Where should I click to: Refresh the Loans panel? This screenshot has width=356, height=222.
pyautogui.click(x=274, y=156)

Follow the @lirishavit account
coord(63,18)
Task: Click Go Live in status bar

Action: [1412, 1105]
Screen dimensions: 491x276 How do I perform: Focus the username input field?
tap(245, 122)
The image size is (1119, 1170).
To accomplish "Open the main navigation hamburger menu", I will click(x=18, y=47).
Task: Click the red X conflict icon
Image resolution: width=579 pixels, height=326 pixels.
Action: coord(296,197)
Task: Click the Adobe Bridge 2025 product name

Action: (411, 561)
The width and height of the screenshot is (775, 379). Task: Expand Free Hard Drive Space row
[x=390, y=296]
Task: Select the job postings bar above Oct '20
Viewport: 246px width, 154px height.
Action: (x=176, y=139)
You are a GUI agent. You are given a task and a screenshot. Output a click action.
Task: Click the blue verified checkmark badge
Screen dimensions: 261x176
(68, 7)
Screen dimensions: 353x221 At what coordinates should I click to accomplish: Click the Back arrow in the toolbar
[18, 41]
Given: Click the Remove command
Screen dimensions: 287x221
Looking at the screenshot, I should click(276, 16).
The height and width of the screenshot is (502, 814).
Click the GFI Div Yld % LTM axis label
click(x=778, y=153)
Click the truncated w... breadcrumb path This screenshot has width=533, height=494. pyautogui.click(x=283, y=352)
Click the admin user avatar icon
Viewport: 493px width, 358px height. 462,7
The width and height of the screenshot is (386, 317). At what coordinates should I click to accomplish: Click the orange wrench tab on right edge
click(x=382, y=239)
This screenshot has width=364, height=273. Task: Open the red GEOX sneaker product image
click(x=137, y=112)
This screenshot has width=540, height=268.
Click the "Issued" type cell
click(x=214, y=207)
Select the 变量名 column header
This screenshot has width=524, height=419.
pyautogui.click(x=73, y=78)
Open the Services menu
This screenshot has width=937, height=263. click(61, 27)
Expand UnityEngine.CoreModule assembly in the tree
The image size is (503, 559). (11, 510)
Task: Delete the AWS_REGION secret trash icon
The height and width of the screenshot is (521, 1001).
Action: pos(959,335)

□ □ □ □

Directions: Copy all of the material above word for word, keeping every line unchanged.

Answer to the problem:
Where should I click to: Refresh the Loans panel? This screenshot has width=356, height=222.
pyautogui.click(x=274, y=156)

Follow the @lirishavit account
coord(63,18)
Task: Click Go Live in status bar

Action: [1412, 1105]
Screen dimensions: 491x276 How do I perform: Focus the username input field?
tap(245, 122)
The image size is (1119, 1170).
To accomplish "Open the main navigation hamburger menu", I will click(x=18, y=47).
Task: Click the red X conflict icon
Image resolution: width=579 pixels, height=326 pixels.
Action: coord(296,197)
Task: Click the Adobe Bridge 2025 product name

Action: (411, 561)
The width and height of the screenshot is (775, 379). Task: Expand Free Hard Drive Space row
[x=390, y=296]
Task: Select the job postings bar above Oct '20
Viewport: 246px width, 154px height.
Action: (x=176, y=139)
You are a GUI agent. You are given a task and a screenshot. Output a click action.
Task: Click the blue verified checkmark badge
Screen dimensions: 261x176
(68, 7)
Screen dimensions: 353x221 At what coordinates should I click to accomplish: Click the Back arrow in the toolbar
[18, 41]
Given: Click the Remove command
Screen dimensions: 287x221
Looking at the screenshot, I should click(276, 16).
The height and width of the screenshot is (502, 814).
Click the GFI Div Yld % LTM axis label
click(x=778, y=153)
Click the truncated w... breadcrumb path This screenshot has width=533, height=494. pyautogui.click(x=283, y=352)
Click the admin user avatar icon
Viewport: 493px width, 358px height. 462,7
The width and height of the screenshot is (386, 317). At what coordinates should I click to accomplish: Click the orange wrench tab on right edge
click(x=382, y=239)
This screenshot has width=364, height=273. Task: Open the red GEOX sneaker product image
click(x=137, y=112)
This screenshot has width=540, height=268.
Click the "Issued" type cell
click(x=214, y=207)
Select the 变量名 column header
This screenshot has width=524, height=419.
pyautogui.click(x=73, y=78)
Open the Services menu
This screenshot has width=937, height=263. click(61, 27)
Expand UnityEngine.CoreModule assembly in the tree
The image size is (503, 559). (11, 510)
Task: Delete the AWS_REGION secret trash icon
The height and width of the screenshot is (521, 1001).
Action: pos(959,335)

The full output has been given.